● **Assignment**: Examine each line of the data. Copy the line if it includes the word "will".

● **Given data**:

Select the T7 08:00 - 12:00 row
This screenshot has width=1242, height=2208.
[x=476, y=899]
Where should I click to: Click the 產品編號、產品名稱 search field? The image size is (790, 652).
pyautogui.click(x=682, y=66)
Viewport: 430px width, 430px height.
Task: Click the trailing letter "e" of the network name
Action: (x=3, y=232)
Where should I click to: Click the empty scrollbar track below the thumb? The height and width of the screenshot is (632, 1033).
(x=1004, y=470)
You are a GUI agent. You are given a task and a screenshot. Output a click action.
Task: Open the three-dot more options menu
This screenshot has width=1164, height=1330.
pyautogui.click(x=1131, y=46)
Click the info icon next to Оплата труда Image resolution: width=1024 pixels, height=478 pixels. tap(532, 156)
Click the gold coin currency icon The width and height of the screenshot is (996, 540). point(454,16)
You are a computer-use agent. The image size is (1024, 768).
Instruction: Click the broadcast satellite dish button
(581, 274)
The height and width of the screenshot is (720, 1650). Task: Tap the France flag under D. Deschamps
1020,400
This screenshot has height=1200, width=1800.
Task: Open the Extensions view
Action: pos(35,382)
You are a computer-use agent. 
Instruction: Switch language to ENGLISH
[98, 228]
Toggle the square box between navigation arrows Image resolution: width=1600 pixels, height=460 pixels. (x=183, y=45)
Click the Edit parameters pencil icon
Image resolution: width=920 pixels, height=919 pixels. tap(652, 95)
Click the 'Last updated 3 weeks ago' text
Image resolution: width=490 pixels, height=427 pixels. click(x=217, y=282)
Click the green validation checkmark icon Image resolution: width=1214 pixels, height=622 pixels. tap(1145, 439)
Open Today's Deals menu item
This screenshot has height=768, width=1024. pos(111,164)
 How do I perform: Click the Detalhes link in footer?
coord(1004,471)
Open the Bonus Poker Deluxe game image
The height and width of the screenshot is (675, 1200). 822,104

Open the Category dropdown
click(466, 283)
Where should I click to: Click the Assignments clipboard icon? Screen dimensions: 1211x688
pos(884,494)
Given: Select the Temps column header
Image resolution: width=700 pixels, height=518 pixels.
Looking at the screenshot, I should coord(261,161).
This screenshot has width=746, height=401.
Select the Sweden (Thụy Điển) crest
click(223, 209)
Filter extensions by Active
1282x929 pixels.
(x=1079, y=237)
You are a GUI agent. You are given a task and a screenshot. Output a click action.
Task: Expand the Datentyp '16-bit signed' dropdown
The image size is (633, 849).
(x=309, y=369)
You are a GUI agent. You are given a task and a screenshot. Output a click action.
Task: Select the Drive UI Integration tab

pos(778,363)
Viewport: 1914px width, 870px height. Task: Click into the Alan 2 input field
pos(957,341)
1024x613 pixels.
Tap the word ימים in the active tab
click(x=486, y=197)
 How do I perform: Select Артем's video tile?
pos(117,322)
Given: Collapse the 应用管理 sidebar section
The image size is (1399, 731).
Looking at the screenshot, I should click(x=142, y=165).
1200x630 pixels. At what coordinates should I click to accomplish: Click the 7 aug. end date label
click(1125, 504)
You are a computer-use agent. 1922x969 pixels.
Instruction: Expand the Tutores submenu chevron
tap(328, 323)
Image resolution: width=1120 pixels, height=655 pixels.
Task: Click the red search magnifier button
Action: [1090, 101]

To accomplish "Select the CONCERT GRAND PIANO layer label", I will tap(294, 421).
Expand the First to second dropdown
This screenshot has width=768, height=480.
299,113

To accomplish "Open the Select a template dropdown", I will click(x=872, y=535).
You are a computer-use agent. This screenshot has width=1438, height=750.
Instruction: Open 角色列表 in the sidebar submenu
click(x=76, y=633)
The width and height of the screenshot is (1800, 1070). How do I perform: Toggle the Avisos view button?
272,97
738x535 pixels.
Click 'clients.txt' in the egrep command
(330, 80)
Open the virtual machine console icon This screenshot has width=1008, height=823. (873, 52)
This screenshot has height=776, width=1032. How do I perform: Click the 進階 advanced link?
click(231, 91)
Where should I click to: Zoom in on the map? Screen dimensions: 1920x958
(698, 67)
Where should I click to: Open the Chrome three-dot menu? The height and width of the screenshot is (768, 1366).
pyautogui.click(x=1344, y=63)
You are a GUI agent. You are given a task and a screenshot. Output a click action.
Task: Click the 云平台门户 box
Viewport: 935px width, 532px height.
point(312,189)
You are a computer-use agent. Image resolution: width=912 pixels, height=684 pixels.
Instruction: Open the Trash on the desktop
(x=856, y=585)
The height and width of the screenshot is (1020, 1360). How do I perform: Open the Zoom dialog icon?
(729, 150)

● **Expected answer**:
To accomplish "Select the CONCERT GRAND PIANO layer label", I will tap(294, 421).
To accomplish "Open the Select a template dropdown", I will click(x=872, y=535).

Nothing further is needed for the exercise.